Collected data entries

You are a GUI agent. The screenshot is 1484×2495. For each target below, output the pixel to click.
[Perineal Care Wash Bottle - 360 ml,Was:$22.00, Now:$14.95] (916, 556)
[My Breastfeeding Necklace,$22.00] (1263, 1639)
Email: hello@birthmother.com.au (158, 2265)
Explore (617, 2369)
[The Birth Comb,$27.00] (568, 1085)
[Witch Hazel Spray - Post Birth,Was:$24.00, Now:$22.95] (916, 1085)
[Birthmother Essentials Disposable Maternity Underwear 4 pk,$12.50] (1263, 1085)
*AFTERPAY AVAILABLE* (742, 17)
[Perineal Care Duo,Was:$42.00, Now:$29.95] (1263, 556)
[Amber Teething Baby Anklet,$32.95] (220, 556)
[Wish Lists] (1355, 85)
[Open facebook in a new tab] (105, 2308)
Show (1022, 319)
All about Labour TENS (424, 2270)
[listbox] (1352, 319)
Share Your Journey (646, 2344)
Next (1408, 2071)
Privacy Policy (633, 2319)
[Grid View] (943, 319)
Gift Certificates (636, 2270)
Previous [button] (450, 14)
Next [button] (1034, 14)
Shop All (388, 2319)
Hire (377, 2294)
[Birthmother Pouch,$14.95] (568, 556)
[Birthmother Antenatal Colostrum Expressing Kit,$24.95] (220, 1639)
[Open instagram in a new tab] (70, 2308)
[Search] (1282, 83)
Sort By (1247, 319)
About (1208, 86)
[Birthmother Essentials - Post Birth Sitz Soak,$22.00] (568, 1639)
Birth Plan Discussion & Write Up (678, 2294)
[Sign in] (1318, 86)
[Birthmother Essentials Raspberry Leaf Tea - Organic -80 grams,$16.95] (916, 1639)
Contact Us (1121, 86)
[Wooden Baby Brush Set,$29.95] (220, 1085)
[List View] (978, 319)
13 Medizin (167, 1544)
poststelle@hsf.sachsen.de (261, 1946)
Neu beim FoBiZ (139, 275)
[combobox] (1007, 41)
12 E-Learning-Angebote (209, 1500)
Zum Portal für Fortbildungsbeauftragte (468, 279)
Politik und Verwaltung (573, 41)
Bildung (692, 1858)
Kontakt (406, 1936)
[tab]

[What the exercise asks]:
From the first line through the last, give the data above again exactly.

[Written response]:
You are a GUI agent. The screenshot is 1484×2495. For each target below, output the pixel to click.
[Perineal Care Wash Bottle - 360 ml,Was:$22.00, Now:$14.95] (916, 556)
[My Breastfeeding Necklace,$22.00] (1263, 1639)
Email: hello@birthmother.com.au (158, 2265)
Explore (617, 2369)
[The Birth Comb,$27.00] (568, 1085)
[Witch Hazel Spray - Post Birth,Was:$24.00, Now:$22.95] (916, 1085)
[Birthmother Essentials Disposable Maternity Underwear 4 pk,$12.50] (1263, 1085)
*AFTERPAY AVAILABLE* (742, 17)
[Perineal Care Duo,Was:$42.00, Now:$29.95] (1263, 556)
[Amber Teething Baby Anklet,$32.95] (220, 556)
[Wish Lists] (1355, 85)
[Open facebook in a new tab] (105, 2308)
Show (1022, 319)
All about Labour TENS (424, 2270)
[listbox] (1352, 319)
Share Your Journey (646, 2344)
Next (1408, 2071)
Privacy Policy (633, 2319)
[Grid View] (943, 319)
Gift Certificates (636, 2270)
Previous [button] (450, 14)
Next [button] (1034, 14)
Shop All (388, 2319)
Hire (377, 2294)
[Birthmother Pouch,$14.95] (568, 556)
[Birthmother Antenatal Colostrum Expressing Kit,$24.95] (220, 1639)
[Open instagram in a new tab] (70, 2308)
[Search] (1282, 83)
Sort By (1247, 319)
About (1208, 86)
[Birthmother Essentials - Post Birth Sitz Soak,$22.00] (568, 1639)
Birth Plan Discussion & Write Up (678, 2294)
[Sign in] (1318, 86)
[Birthmother Essentials Raspberry Leaf Tea - Organic -80 grams,$16.95] (916, 1639)
Contact Us (1121, 86)
[Wooden Baby Brush Set,$29.95] (220, 1085)
[List View] (978, 319)
13 Medizin (167, 1544)
poststelle@hsf.sachsen.de (261, 1946)
Neu beim FoBiZ (139, 275)
[combobox] (1007, 41)
12 E-Learning-Angebote (209, 1500)
Zum Portal für Fortbildungsbeauftragte (468, 279)
Politik und Verwaltung (573, 41)
Bildung (692, 1858)
Kontakt (406, 1936)
[tab]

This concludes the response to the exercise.